Fasting improves therapeutic response in hepatocellular carcinoma through p53-dependent metabolic synergism
Menée à l'aide de lignées cellulaires, de modèles murins et d'organoïdes dérivés de carcinomes hépatocellulaires de patients, cette étude met en évidence un mécanisme par lequel la privation de nutriments, lorsque la protéine p53 est exprimée, permet d'améliorer la sensibilité des cellules cancéreuses au sorafénib (un inhibiteur de la respiration mitochondriale) en réduisant la disponibilité du glucose et donc le risque d'amplification de la glycolyse (effet de Warburg)
Cancer cells voraciously consume nutrients to support their growth, exposing metabolic vulnerabilities that can be therapeutically exploited.
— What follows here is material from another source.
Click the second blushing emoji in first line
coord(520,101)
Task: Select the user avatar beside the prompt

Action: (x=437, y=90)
Here, we show in hepatocellular carcinoma (HCC) cells, xenografts, and patient-derived organoids that fasting improves sorafenib efficacy and acts synergistically to sensitize sorafenib-resistant HCC. Mechanistically, sorafenib acts noncanonically as an inhibitor of mitochondrial respiration, causing resistant cells to depend on glycolysis for survival. Fasting, through reduction in glucose and impeded AKT/mTOR signaling, prevents this Warburg shift. Regulating glucose transporter and proapoptotic protein expression, p53 is necessary and sufficient for the sorafenib-sensitizing effect of fasting. p53 is also crucial for fasting-mediated improvement of sorafenib efficacy in an orthotopic HCC mouse model. Together, our data suggest fasting and sorafenib as rational combination therapy for HCC with intact p53 signaling. As HCC therapy is currently severely limited by resistance, these results should instigate clinical studies aimed at improving therapy response in advanced-stage HCC.